Today marks day three that I have gone to bed with a pms headache and woken up with the same dreaded headache. I take two advil, drink a cup of strong coffee and stick my head under the hot shower for about 10 minutes, twice a day. I get out and rub lovely Chinese oil all over my neck and I get relief for a while. At night, I can’t do the caffeine, so I just suffer silently. I go to bed with my head smashed between two ice packs and try to block out light and sound, and I know I’m going to wake up with the same headache. I can’t get to the coffee pot fast enough in the morning. My head throbs with each step. My kids are loud assholes and they simply don’t understand I just want to cry and curl up and pray for it to stop.
Besides the regular anxiety from D-day strangling me like a tight noose, I learned that some jackwad charged $361 to my debit card, from Match.com, Teleflora flowers, and several packages at USPS.com. Dear Sir, I hope the chick you picked up at Match.com then sent flowers and gifts to ends your date with her prison shank shoved deep up your ass.

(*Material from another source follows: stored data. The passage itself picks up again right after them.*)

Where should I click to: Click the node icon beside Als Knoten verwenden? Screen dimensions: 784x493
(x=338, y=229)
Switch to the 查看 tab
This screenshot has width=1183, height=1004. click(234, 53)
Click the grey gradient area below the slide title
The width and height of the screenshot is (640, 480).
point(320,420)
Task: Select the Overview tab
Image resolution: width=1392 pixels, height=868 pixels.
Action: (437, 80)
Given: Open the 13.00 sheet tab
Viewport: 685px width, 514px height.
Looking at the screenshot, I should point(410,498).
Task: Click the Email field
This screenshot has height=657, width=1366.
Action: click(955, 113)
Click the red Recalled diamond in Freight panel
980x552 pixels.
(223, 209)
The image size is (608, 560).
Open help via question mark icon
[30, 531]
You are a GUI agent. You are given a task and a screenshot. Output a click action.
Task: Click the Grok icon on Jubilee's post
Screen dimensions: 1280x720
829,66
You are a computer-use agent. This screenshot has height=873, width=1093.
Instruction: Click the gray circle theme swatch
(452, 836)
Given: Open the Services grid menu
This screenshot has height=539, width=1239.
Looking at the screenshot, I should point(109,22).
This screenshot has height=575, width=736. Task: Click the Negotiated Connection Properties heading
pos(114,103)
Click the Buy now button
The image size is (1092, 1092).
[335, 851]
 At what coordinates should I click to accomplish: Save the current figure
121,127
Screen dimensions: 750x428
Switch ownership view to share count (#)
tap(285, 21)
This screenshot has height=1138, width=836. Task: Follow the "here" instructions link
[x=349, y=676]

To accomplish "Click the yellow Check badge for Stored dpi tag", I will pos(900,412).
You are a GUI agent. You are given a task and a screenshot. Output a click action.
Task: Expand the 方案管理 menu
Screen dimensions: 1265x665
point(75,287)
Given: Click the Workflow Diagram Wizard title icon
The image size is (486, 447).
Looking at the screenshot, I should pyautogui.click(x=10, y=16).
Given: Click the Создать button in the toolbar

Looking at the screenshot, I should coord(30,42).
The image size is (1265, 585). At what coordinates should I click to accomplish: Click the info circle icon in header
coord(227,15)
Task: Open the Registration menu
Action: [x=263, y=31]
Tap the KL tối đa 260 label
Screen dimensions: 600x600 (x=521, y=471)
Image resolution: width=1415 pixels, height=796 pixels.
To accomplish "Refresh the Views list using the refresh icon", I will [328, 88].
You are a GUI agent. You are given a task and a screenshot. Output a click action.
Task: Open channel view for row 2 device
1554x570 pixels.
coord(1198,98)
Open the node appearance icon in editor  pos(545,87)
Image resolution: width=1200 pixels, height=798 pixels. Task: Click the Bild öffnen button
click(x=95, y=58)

Because that was only mildly annoying, we then woke up to find that a stolen Penske moving van has been abandoned in the street in the front of my house. So now the anxiety of the armed robbery and kidnapping is front and center too. I imagine that gangsta ass robbing thieves were standing on the curb in front of my house again while they dumped the vehicle. Really motherfuckers? I don’t need this shit right now. I’m suddenly back to being on full alert. I imagine myself blowing some fucking heads off people if they dare put a pinky toe near my home. Why yes, I’m a bit psycho like that. I strongly suggest waiting to fuck with me until we at least flip the calendar.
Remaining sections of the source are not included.